Kennen Sie Wilhelm Hoegner?
Nein.
Er war mal ein sozialdemokratischer bayrischer Ministerpräsident, obwohl er der damals noch linken SPD angehörte.
Nein.
Doch.
Heute steht die SPD in Bayern in Wählerumfragen bei 14%.
Nein. Das glaube ich nicht.
Doch, so ist es. Es gibt eben immer noch SPD-Wähler. Die vierzehn Prozent wählen noch immer stur SPD, weil sie in ihrer Verblendung glauben, die SPD sei immer noch die Partei, die sich für Gerechtigkeit auch gegenüber den Schichten einsetze, denen es fortwährend schlechter geht.
Man kann das geradezu als bösartig ansehen, da doch die SPD wie die anderen sozialdemokratischen Parteien gerade energisch ihre Selbstauflösung betreibt.

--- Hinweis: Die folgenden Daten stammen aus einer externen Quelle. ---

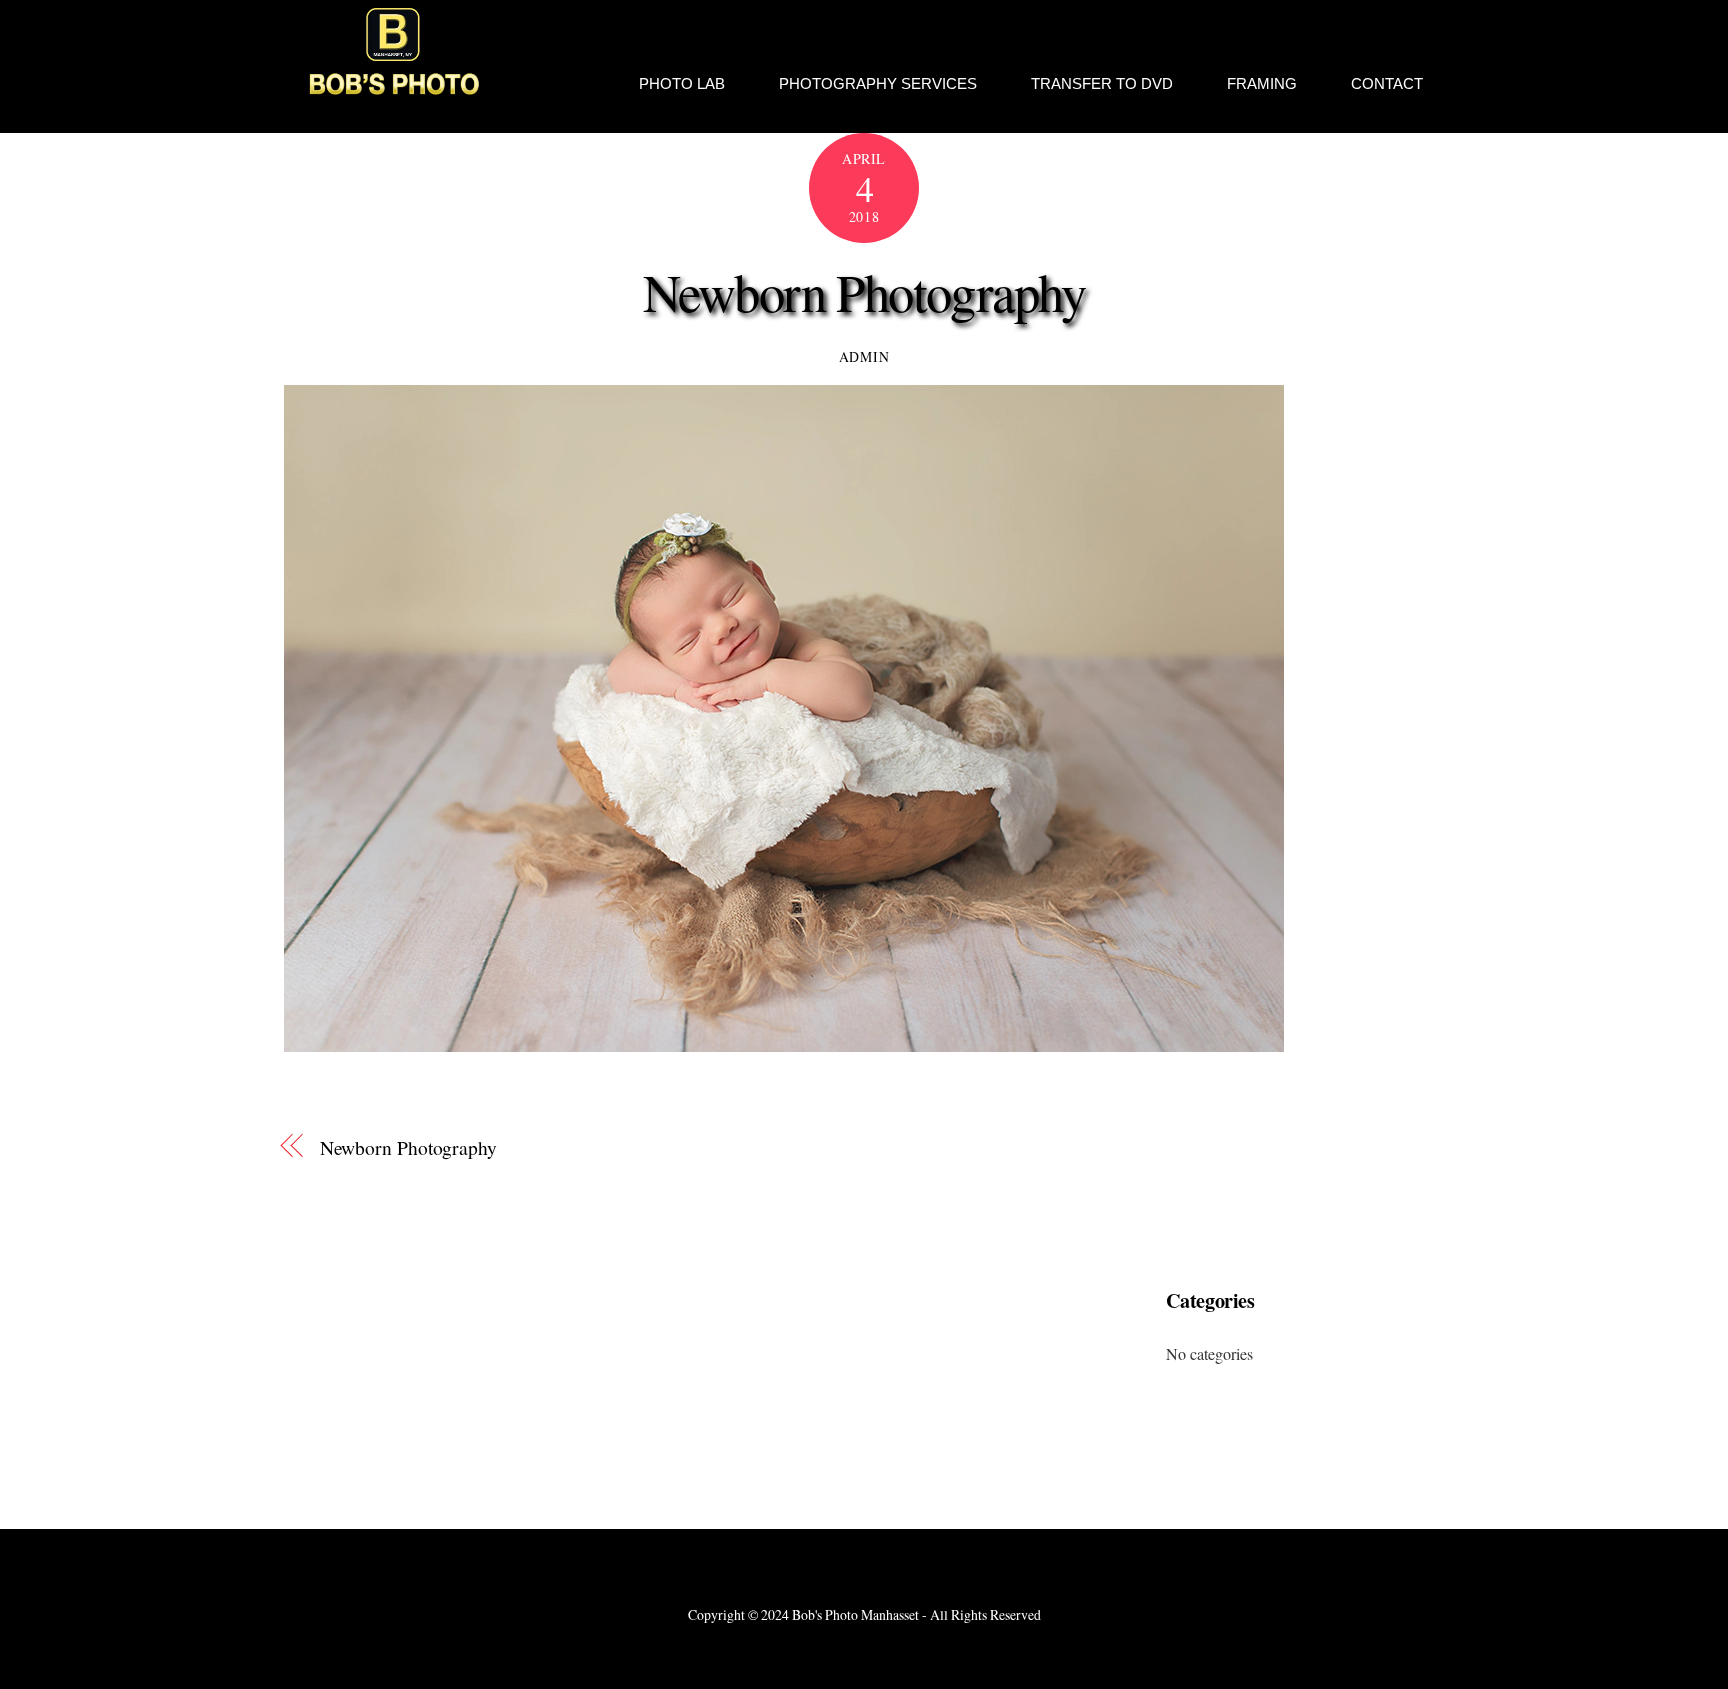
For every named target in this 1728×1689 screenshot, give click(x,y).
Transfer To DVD (1102, 83)
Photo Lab (682, 83)
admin (864, 356)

Nein, der politische Selbstmord gründet nicht darin, dass sie mutig die Umfragewerte ihres Vorsitzenden Gabriel ignoriert und ihn zum Kanzlerkandidaten küren will – es könnte durchaus vernünftig sein, an einem Kandidaten festzuhalten, der für das Richtige eintritt, wenn auch die Wähler es nicht erkennen wollen. Bösartig ist es vielmehr, dass sie in ihrer Verblendung die europäischen Sozialdemokraten daran hindern wollen, zielstrebig an ihrem Untergang zu arbeiten. Ob Blair, ob Schröder, ob Hollande – „sie ließen sich von ihrem politischen Gegner aufsaugen … Anstatt das System herauszufordern, haben sie sich zum aktiven Teil dieses Systems gemacht. Deswegen besteht kaum Hoffnung, dass die europäische Sozialdemokratie überlebt. Sie ist nicht mehr zu retten,“ sagt die belgische Politologin Chantal Mouffe und steht mit ihrer Meinung nicht allein.[ref]in der SZ 29.12.16[/ref]
Die Tendenzen ähneln sich weltweit: Bernie Sanders hätte in den USA  – das sagten Umfragen – bei den Wahlen gute Chancen gehabt, aber warum um Himmels willen sollte jemand Hillary Clinton wählen? Da haben sie lieber gleich direkt die Wall Street gewählt.